#### GOAL OF THE EXERCISE:
Copy the full listing exactly.
+-------+
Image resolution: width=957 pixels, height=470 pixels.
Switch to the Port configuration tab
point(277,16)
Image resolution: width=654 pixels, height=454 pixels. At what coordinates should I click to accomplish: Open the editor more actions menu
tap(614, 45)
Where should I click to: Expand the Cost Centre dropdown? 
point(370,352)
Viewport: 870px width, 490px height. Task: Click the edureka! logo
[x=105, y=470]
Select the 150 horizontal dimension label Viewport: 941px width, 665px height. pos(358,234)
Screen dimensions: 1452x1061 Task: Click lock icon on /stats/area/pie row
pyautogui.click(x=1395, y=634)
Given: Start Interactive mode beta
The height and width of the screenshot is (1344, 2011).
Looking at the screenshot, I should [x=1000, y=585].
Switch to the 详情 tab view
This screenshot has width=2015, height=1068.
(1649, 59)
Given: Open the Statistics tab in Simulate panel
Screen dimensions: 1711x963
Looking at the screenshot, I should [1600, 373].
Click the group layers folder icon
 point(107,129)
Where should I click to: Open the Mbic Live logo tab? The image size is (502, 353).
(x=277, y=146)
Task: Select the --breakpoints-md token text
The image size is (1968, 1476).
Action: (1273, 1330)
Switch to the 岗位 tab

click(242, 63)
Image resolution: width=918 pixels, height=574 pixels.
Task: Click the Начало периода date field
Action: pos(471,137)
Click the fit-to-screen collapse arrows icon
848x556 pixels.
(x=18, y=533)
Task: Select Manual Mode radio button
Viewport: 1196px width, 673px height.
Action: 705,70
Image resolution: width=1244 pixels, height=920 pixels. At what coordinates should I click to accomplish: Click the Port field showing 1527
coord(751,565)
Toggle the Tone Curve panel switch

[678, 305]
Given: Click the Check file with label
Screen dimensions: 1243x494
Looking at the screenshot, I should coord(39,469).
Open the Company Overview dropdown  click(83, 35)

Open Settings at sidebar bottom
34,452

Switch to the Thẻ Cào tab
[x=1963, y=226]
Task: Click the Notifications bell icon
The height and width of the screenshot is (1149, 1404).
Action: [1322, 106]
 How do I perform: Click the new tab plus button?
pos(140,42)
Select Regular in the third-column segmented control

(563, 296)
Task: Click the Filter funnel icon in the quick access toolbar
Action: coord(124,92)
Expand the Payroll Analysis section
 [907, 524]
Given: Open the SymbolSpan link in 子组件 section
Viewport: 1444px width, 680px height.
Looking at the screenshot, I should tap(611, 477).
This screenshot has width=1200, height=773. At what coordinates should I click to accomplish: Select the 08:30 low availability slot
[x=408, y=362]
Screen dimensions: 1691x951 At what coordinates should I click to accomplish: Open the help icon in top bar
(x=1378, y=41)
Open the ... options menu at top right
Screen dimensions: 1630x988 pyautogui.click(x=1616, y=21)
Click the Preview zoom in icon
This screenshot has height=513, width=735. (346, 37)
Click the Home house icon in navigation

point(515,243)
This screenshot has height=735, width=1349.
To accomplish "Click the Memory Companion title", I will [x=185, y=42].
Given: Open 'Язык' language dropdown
+-------+
#### ANSWER BELOW:
Image resolution: width=957 pixels, height=470 pixels.
Switch to the Port configuration tab
point(277,16)
Image resolution: width=654 pixels, height=454 pixels. At what coordinates should I click to accomplish: Open the editor more actions menu
tap(614, 45)
Where should I click to: Expand the Cost Centre dropdown? 
point(370,352)
Viewport: 870px width, 490px height. Task: Click the edureka! logo
[x=105, y=470]
Select the 150 horizontal dimension label Viewport: 941px width, 665px height. pos(358,234)
Screen dimensions: 1452x1061 Task: Click lock icon on /stats/area/pie row
pyautogui.click(x=1395, y=634)
Given: Start Interactive mode beta
The height and width of the screenshot is (1344, 2011).
Looking at the screenshot, I should [x=1000, y=585].
Switch to the 详情 tab view
This screenshot has width=2015, height=1068.
(1649, 59)
Given: Open the Statistics tab in Simulate panel
Screen dimensions: 1711x963
Looking at the screenshot, I should [1600, 373].
Click the group layers folder icon
 point(107,129)
Where should I click to: Open the Mbic Live logo tab? The image size is (502, 353).
(x=277, y=146)
Task: Select the --breakpoints-md token text
The image size is (1968, 1476).
Action: (1273, 1330)
Switch to the 岗位 tab

click(242, 63)
Image resolution: width=918 pixels, height=574 pixels.
Task: Click the Начало периода date field
Action: pos(471,137)
Click the fit-to-screen collapse arrows icon
848x556 pixels.
(x=18, y=533)
Task: Select Manual Mode radio button
Viewport: 1196px width, 673px height.
Action: 705,70
Image resolution: width=1244 pixels, height=920 pixels. At what coordinates should I click to accomplish: Click the Port field showing 1527
coord(751,565)
Toggle the Tone Curve panel switch

[678, 305]
Given: Click the Check file with label
Screen dimensions: 1243x494
Looking at the screenshot, I should coord(39,469).
Open the Company Overview dropdown  click(83, 35)

Open Settings at sidebar bottom
34,452

Switch to the Thẻ Cào tab
[x=1963, y=226]
Task: Click the Notifications bell icon
The height and width of the screenshot is (1149, 1404).
Action: [1322, 106]
 How do I perform: Click the new tab plus button?
pos(140,42)
Select Regular in the third-column segmented control

(563, 296)
Task: Click the Filter funnel icon in the quick access toolbar
Action: coord(124,92)
Expand the Payroll Analysis section
 [907, 524]
Given: Open the SymbolSpan link in 子组件 section
Viewport: 1444px width, 680px height.
Looking at the screenshot, I should tap(611, 477).
This screenshot has width=1200, height=773. At what coordinates should I click to accomplish: Select the 08:30 low availability slot
[x=408, y=362]
Screen dimensions: 1691x951 At what coordinates should I click to accomplish: Open the help icon in top bar
(x=1378, y=41)
Open the ... options menu at top right
Screen dimensions: 1630x988 pyautogui.click(x=1616, y=21)
Click the Preview zoom in icon
This screenshot has height=513, width=735. (346, 37)
Click the Home house icon in navigation

point(515,243)
This screenshot has height=735, width=1349.
To accomplish "Click the Memory Companion title", I will [x=185, y=42].
Given: Open 'Язык' language dropdown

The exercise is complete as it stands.